PARK2 regulates G1/S cyclin protein stability and is frequently lost in human cancers.

  • Major finding: PARK2 regulates G1/S cyclin protein stability and is frequently lost in human cancers.

  • Mechanism: PARK2 is a component of E3 ubiquitin ligase complexes that drive cyclin D and E degradation.

  • Impact: Inactivation of PARK2 represents a common mechanism of cell-cycle disruption in cancer.

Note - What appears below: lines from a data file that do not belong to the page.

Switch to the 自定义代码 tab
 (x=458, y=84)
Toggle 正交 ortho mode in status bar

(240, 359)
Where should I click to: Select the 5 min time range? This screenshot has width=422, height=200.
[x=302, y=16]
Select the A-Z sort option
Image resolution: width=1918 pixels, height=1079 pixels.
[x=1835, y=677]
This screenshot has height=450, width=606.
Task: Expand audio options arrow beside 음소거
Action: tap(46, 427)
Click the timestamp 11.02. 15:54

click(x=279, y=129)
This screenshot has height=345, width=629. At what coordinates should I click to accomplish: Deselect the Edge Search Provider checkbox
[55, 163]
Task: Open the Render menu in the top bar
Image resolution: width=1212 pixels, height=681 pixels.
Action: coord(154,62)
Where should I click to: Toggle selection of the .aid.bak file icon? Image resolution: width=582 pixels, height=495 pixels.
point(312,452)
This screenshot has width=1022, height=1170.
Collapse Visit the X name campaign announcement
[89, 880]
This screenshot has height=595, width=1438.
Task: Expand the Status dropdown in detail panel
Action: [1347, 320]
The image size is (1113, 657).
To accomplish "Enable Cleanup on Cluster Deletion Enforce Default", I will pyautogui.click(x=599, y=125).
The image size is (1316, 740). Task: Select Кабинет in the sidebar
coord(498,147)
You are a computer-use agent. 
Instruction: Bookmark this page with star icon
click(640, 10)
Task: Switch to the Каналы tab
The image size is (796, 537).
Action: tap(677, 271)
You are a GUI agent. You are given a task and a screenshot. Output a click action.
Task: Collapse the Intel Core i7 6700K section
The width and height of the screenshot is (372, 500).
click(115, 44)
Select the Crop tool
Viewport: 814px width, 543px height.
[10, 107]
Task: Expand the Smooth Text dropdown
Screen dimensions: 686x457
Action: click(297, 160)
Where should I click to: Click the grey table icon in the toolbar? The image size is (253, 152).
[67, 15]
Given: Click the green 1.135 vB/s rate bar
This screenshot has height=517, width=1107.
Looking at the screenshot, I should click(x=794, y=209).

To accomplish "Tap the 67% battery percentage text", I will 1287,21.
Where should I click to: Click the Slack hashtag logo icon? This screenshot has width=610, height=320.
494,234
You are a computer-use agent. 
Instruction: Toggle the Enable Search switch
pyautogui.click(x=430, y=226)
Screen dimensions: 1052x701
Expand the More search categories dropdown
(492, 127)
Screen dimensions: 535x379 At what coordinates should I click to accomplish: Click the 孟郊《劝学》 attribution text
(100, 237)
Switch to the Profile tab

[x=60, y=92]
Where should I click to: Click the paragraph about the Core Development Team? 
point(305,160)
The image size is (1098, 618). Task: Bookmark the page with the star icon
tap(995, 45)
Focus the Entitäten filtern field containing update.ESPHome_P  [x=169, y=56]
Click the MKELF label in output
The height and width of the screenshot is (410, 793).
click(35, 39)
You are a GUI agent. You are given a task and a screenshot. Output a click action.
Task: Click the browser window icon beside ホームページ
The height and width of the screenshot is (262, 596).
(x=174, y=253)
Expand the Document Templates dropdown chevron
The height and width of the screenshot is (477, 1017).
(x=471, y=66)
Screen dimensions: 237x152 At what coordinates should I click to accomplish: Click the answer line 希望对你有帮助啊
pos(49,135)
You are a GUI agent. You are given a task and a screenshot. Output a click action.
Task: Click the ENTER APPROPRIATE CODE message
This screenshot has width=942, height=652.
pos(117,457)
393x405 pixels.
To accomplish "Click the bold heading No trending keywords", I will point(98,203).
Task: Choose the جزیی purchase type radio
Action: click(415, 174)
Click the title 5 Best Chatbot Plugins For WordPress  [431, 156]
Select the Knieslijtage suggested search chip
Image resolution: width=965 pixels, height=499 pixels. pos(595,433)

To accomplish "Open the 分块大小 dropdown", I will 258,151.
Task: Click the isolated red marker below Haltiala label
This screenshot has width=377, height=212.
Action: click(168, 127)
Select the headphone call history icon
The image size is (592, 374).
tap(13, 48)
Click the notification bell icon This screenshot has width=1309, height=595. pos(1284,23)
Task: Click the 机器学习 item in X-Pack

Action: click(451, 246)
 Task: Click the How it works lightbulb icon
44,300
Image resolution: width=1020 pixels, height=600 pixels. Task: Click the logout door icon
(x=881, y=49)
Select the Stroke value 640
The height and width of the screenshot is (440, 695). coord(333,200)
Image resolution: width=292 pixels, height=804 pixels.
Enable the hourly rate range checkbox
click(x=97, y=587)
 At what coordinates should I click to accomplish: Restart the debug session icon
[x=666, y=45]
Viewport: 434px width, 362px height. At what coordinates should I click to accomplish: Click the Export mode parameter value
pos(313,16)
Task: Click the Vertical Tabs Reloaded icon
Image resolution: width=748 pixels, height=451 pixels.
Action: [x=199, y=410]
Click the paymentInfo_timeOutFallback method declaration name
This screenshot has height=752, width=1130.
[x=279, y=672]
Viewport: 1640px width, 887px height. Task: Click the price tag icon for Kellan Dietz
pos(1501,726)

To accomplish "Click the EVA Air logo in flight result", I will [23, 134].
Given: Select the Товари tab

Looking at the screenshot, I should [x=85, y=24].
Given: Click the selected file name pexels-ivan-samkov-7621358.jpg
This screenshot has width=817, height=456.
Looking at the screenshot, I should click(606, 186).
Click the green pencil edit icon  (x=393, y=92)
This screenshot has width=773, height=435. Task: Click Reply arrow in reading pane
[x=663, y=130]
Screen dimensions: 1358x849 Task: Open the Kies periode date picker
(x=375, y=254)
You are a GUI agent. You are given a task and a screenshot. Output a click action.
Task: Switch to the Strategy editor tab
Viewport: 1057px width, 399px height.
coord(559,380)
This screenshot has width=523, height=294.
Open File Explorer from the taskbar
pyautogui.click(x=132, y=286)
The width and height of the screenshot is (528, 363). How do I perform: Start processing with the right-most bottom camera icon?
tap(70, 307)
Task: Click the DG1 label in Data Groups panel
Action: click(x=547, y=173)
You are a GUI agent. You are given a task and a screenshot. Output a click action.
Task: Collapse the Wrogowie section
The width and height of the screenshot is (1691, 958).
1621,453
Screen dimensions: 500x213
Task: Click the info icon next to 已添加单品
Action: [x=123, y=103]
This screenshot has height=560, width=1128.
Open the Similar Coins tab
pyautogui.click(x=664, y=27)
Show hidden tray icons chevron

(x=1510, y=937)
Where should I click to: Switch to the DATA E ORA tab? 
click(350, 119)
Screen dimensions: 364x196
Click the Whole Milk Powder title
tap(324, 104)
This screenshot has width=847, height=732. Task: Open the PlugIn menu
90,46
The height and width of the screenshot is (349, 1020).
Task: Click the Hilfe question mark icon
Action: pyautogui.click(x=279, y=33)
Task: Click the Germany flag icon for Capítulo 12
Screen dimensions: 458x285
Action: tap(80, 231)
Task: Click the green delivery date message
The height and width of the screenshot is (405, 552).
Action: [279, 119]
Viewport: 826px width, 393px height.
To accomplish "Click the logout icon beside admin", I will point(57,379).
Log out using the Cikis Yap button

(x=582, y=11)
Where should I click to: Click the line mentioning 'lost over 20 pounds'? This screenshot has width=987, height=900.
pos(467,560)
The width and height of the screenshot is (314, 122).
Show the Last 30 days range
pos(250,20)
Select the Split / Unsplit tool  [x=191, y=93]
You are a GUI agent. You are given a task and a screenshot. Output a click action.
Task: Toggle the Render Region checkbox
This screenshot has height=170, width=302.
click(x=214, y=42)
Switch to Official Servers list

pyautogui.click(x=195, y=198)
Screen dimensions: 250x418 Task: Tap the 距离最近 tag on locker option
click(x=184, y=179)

Cell-cycle progression is driven by a series of coordinated events that are tightly controlled by cyclin-dependent kinase (CDK) activity. Activation of CDKs is finely tuned by CDK inhibitor proteins and oscillating levels of their cognate cyclins, which are regulated at the level of protein stability. Disruption of these processes can lead to aberrant cell-cycle dynamics and is frequently observed in cancer. The G1/S-phase transition is controlled by sequential activation of cyclin D–CDK4, cyclin D–CDK6 and cyclin E–CDK2. Degradation of cyclin D and cyclin E is mediated by SKP/cullin/F-box (SCF) E3 ubiquitin ligase complexes, but it is unclear how cyclin D and cyclin E stability is connected. In an analysis of almost 5,000 tumors across 11 tumor types, Gong and colleagues found that the PARK2 ubiquitin ligase gene is deleted or lost in 30% of tumors, with deletions occurring most often in serous ovarian, breast, and bladder carcinomas. Interestingly, PARK2 deletion was mutually exclusive with cyclin D1 (CCND1), cyclin E (CCNE1), and CDK4 amplifications, suggestive of functional redundancy. Consistent with this possibility, depletion of PARK2 stimulated cell proliferation, enhanced cyclin D–CDK activity, and increased cyclin D and cyclin E protein levels. Conversely, overexpression of wild-type PARK2, but not cancer-associated PARK2 mutants, led to decreased cyclin D and cyclin E levels in a proteasome- and SCF-dependent manner. PARK2 was found to associate with cullin-1 and F-box proteins as part of a previously uncharacterized class of SCF-like E3 ubiquitin ligase complexes; PARK2 synergized with F-box protein 4 (FBX4) to promote cyclin D degradation and cooperated with F-Box and WD repeat domain containing 7 (FBXW7) to target cyclin E for destruction. Together, these results increase our understanding of how cyclins are controlled and highlight a role for PARK2 loss in cell-cycle deregulation and oncogenesis.

Gong Y, Zack TI, Morris LG, Lin K, Hukkelhoven E, Raheja R, et al. Pan-cancer genetic analysis identifies PARK2 as a master regulator of G1/S cyclins. Nat Genet 2014 May 4 [Epub ahead of print].